MONITORING AND CARE DURING AND AFTER TPA INFUSION :
- Vital signs and neuro checks:
- Every 15 minutes for 2 hours after starting infusion.
- Then every 30 minutes for 6 hours.
- Then every 60 minutes until 24 hours after starting infusion.
- Maintain SBP between 110 and 185mm Hg. See guidelines below.
- Insertion of indwelling Foley catheter should be avoided during the infusion and for at least 30 minutes after infusion ends.

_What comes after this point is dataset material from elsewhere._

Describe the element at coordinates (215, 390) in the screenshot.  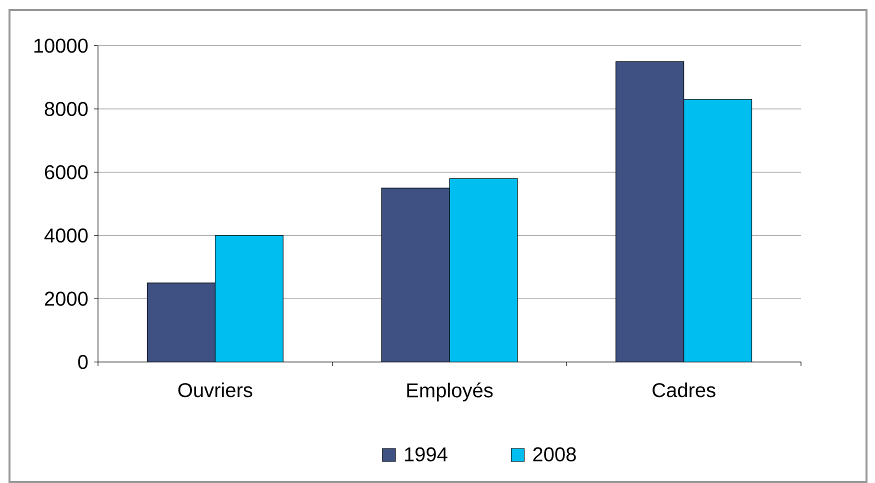
I see `x-tick-label: Ouvriers` at that location.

- Insertion of a nasogastric tube should be avoided, if possible, during the first 24 hours.
- Central venous access and arterial punctures should be avoided.
- Intramuscular injections should be avoided.
- NPO except meds for 24 hours.
- Bed rest.
- I’s and O’s.
- Test all urine, stool, and emesis for occult blood.
- Prophylactic H2 blockers strongly recommended..
- No anticoagulants should be administered for 24 hours (including ASA, NSAIDs).
- After 24 hours, if anticoagulant or antiplatelet therapy is to be given, a follow up CT scan or MRI should be free of hemorrhage.
- STAT Head CT for any worsening of neurologic condition
- If hemorrhage is suspected, stop infusion of the thrombolytic drug.
- Call HO, and send repeat CBC, platelet, INR, PTT, PT, fibrinogen, D-dimer.
- STAT Head CT if ICH is suspected.
- Prepare for administration of 6 to 8 units of cryoprecipitate containing factor VIII.
- Prepare for administration of 6 to 8 units of platelets.
TREATMENT OF HYPERTENSION:
"Careful management of arterial blood pressure is critical during administration of TPA and the ensuing 24 hours. An excessively high blood pressure might predispose the patient to bleeding, while excessive lowering of blood pressure may worsen ischemic symptoms."
(Labetol 100mg in "Acute Ischemic Clot Box")
- If SBP is >185 or if DBP is 110-139 for two or more readings 5-10 mins apart:
- Give IV labetalol 10 mg over 1 - 2 minutes. The dose may be repeated or doubled every 10 - 20 minutes up to a dose of 150 mg.
- Monitor BP every 15 minutes during labetalol treatment and observe for hypotension.
- If no satisfactory response or if DBP >140 for two or more readings 5-10 mins apart:
- Infuse sodium nitroprusside (0.5-10 mg/kg/minute).
- Continuous arterial monitoring is advised if sodium nitroprusside is used. The risk of bleeding secondary to arterial puncture should be weighed against the possibility of missing dramatic changes in the BP during infusion.